Tuesday, December 25, 2012

2012 in Film: Rise of the Guardians

Rise of the Guardians is a movie whose protagonist and antagonist are both so phenomenally unengaging, so devoid of anything even remotely compelling, so miserably caught up in their stultifying Peter Pan desparation to be believed in that they are bordering on radically inhuman. Even Peter Pan recognized that the point of the belief is not that it is there, but how it functions as an analogue for trust and the desire to be given autonomy over one's own life at a point when your entire life and identity is structured by its denial. Rise of the Guardians blithely ignores that slippage, instead taking belief in an exclusively theological register. It is less the epilogue to The Tempest, more Pokemon crying over Ash's corpse after Mewtwo kills him.*

Jackman's Easter Bunny and Baldwin's Santa and Fisher's Tooth Fairy are all pretty flat too, expressions of one character trait that grates pretty quickly. Antagony & Ecstasy covers this pretty succinctly in the fourth paragraph of his review here (the one paragraph in the whole thing which is entirely a parenthetical), so I don't really have much to say other than what I already have. Honestly that whole review is pretty spot on, in my mind at least, and this one is very informed by it. Antagony & Ecstasy is probably the only reviewer I give a shit about at this point, largely because I think we share a lot of fundamental assumptions and I tend to totally disagree with his conclusions most of the time, which as far as I am concerned is the best thing about critical writing. Anyway, back to the movie.

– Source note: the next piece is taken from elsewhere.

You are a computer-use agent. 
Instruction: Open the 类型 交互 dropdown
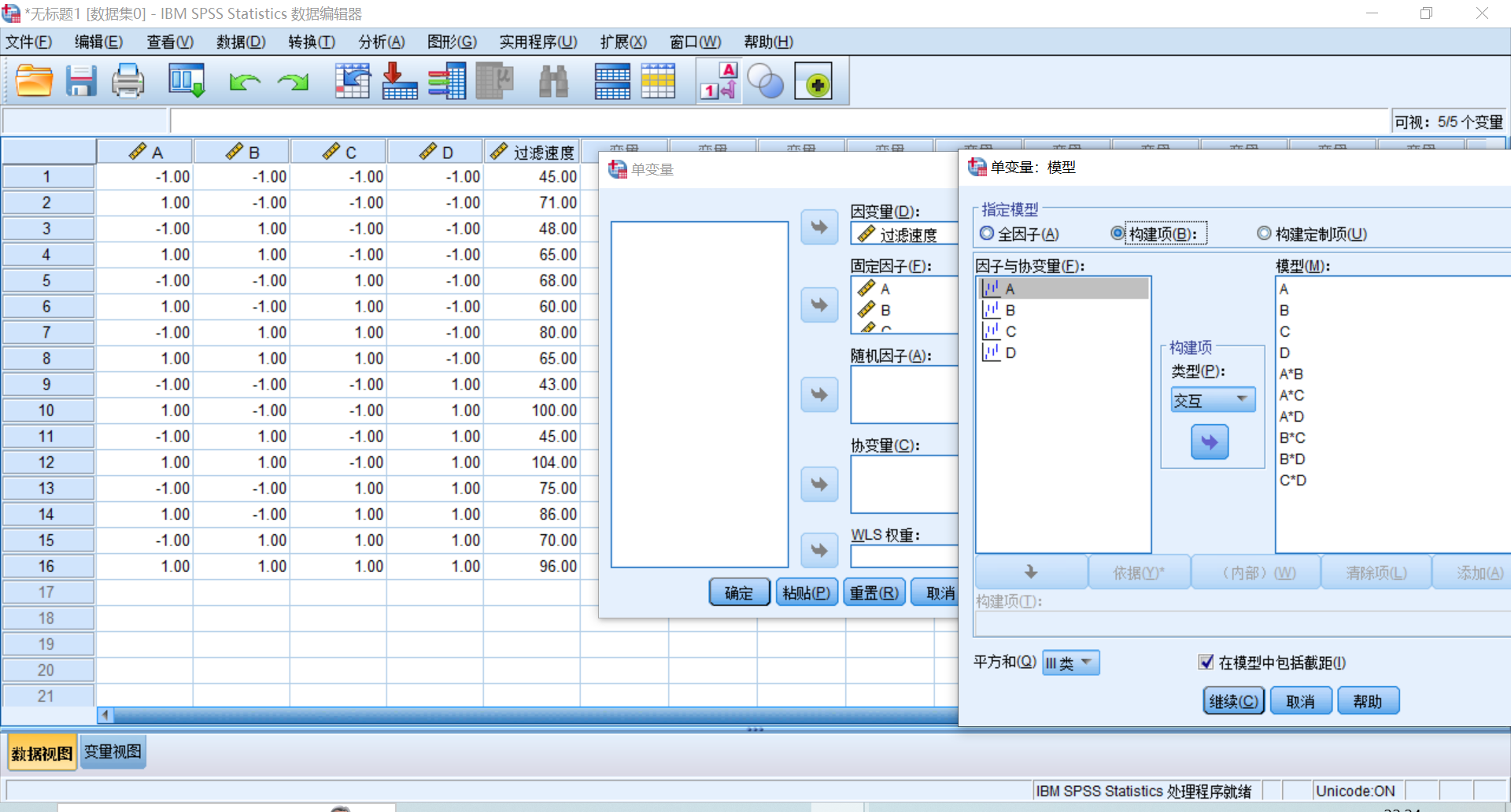(x=1212, y=400)
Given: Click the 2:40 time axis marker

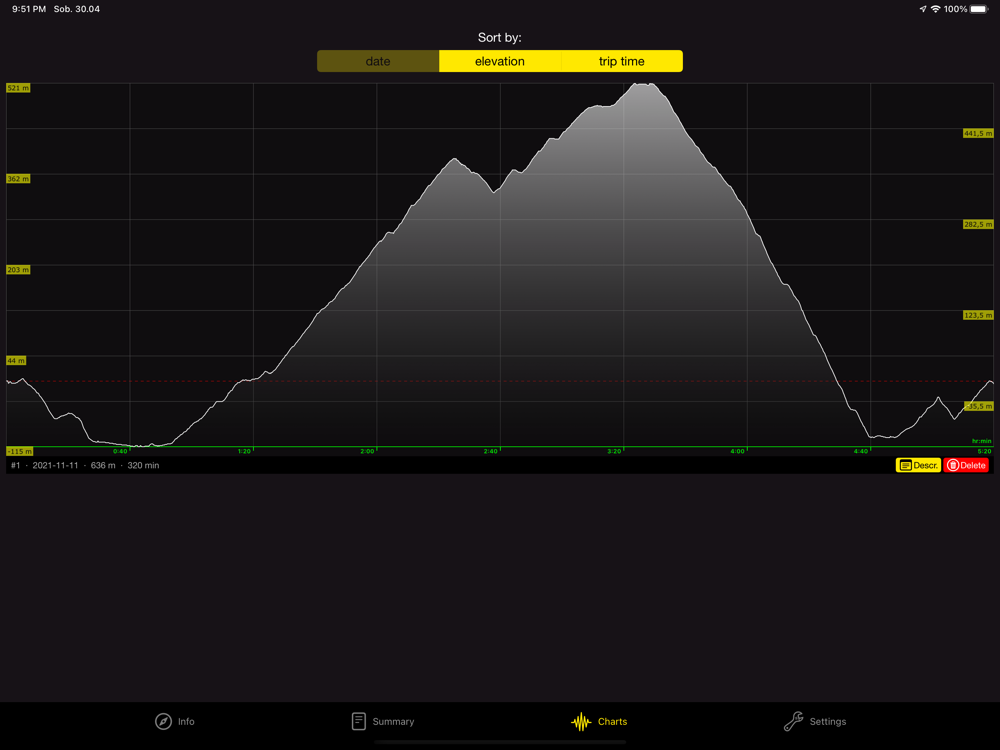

The overwhelming sense I got from this movie was that it was going to ram 3D down your fucking throat and you were going to like it. Every action sequence seemed designed exclusively to fucking pop out at you. And given that I think the best 3D I saw in a movie this year was for a movie that critical consensus seems to agree should have been a direct-to-DVD sequel, it is maybe not that important that I was not especially impressed. Which isn't the whole of it really; there is something to be said about the way that the 3D in Guardians managed to come off as technical and not gaudy, especially given how in your face it was. But then, on the other hand, who cares.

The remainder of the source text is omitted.